CIP 18 - Single Asset Yield Bearing Index with diversified pools on BNB Chain

Status: Proposed
Discussion link: Single token yield bearing indexes
Created: 2/19/22

Executive Summary

BNB Chain is an open, programmable smart contracts platform designed to help decentralized applications scale and process transactions more efficiently.

Backed by the renowned Binance exchange ecosystem, the BNB Chain (formerly Binance Smart Chain (BSC), was launched in September 2020 as an alternative to the Ethereum Network. While it is a more centralized network, the BNB Chain has gained critical acclaim from blockchain experts for its speed, cross-chain functionality, and significantly low transaction costs.

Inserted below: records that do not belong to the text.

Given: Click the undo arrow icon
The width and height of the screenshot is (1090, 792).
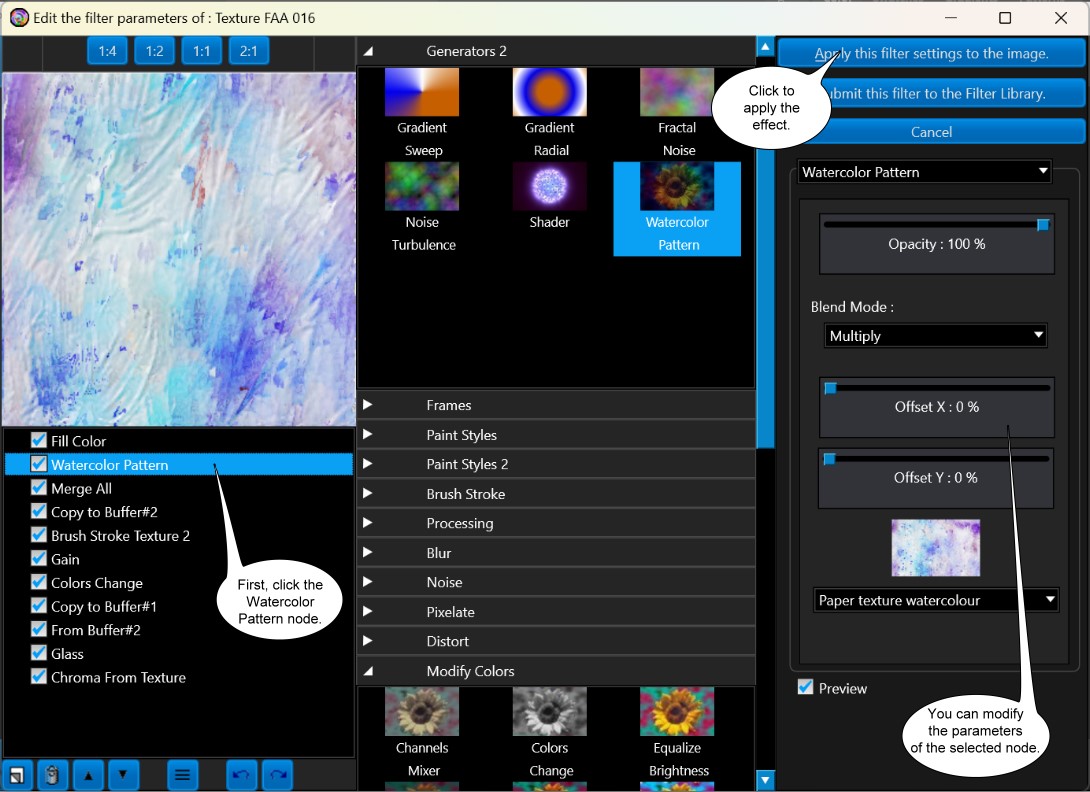Looking at the screenshot, I should 241,775.
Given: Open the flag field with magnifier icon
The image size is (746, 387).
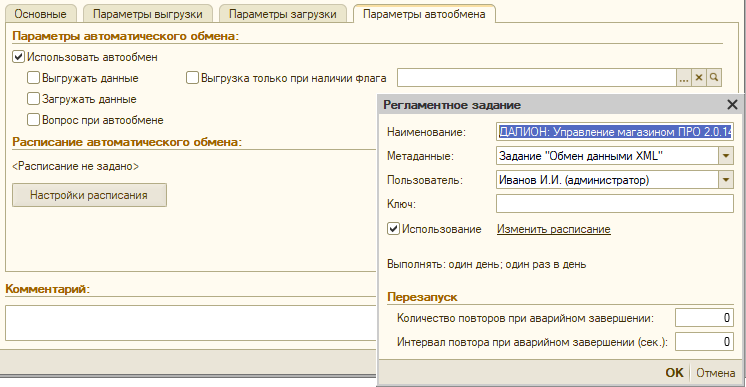Looking at the screenshot, I should pyautogui.click(x=714, y=78).
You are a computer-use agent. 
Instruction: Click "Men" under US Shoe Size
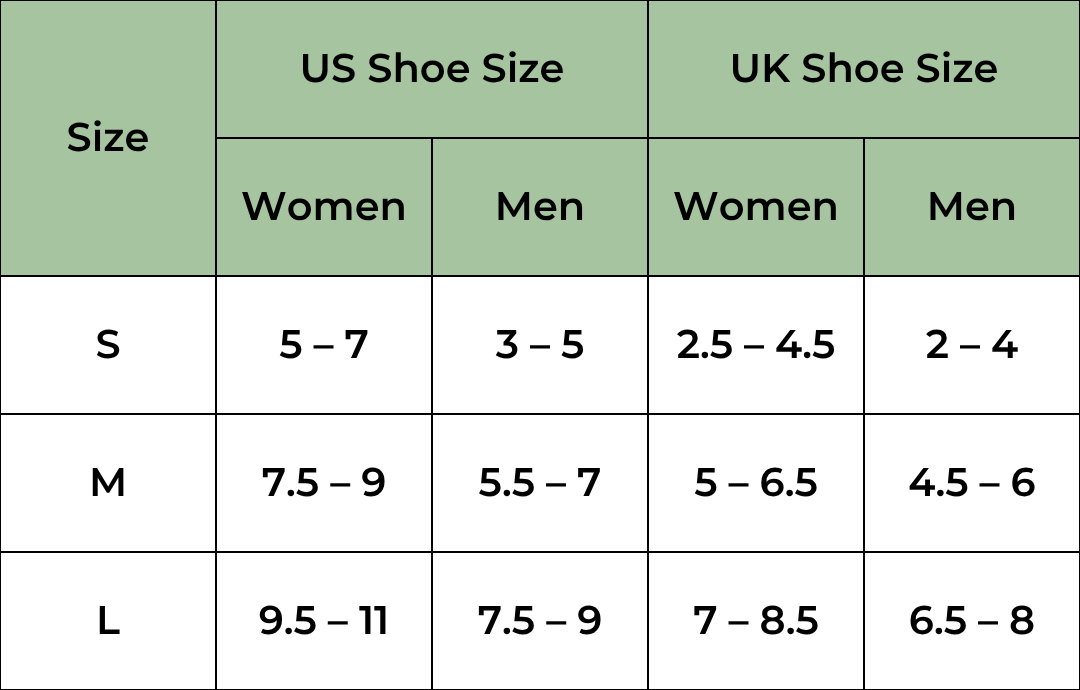click(540, 207)
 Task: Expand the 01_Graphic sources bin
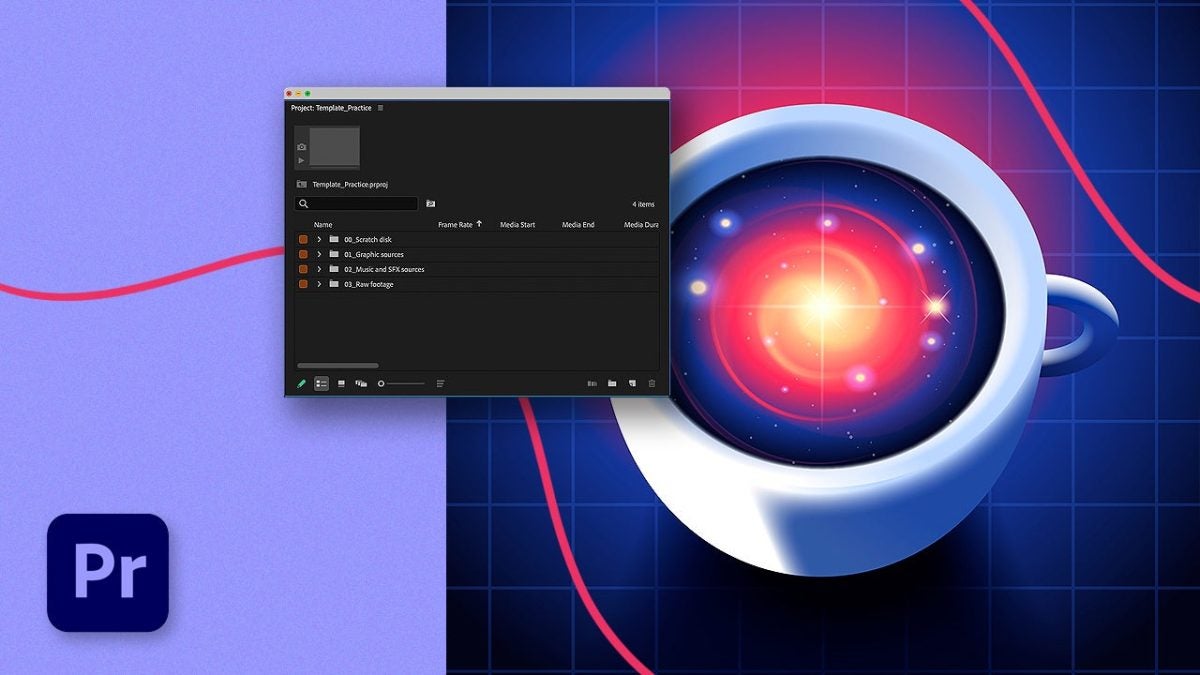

In addition to the efficiency of the BNB Chain, another crucial attractive feature of the BNB Chain is the availability of a wide-range of stablecoins. As a matter of fact, 4 of the top 5 of the world’s largest fiat-based stablecoins (US dollar-pegged) by market cap are available on BNB.

Problem Statement

There are many benefits to holding a fiat-based stablecoin. But despite their liquidity and relative price stability, every individual stablecoin carries a few inherent risks.

Counterparty risk:

In most cases, third-party merchant companies that issue stablecoins often operate a fractional-reserve system. And this means that any significant negative market event triggers a massive sell-off, the company might not be able to cough up enough dollars to meet the demand. Such a classic “bank run” case could cause the price of the stablecoin to drop dramatically. Example of such an event occurred with the IRON stablecoin on the Iron Finance/Titan token platform in June 2021.

Centralisation risk:

Companies that issue stablecoins are often centralized. Consequently, there is a risk of the accounts getting embezzled, hacked, or blocked by government agencies for varying reasons. Centralisation risks could also exist in the form of traditional monetary policy issues that fiat-currencies face when the Central bank (Fed Reserve) suddenly decides to print more money. This can potentially lead to hyperinflation and cause the stablecoin to lose value especially if the coins are fully cash-backed.

Algorithm manipulations:

As most stablecoins live within smart contracts in protocols like Ethereum or BNB, there’s an inherent risk the algorithm which keeps the currency stable could fail. In some cases algorithms could even be manipulated by a third-party bad actor.

Unstable APY:

In terms of passive income, Lending protocols allow stablecoin holders to lend their coin to the platform or other users in exchange for a percentage annual fee called APY (annual percentage yield). However the APYs for each individual stablecoin asset are relatively unstable.

Proposed Solution

To create following Single-Token Indexes on BNB chain with yield generated from protocol-diversified pools.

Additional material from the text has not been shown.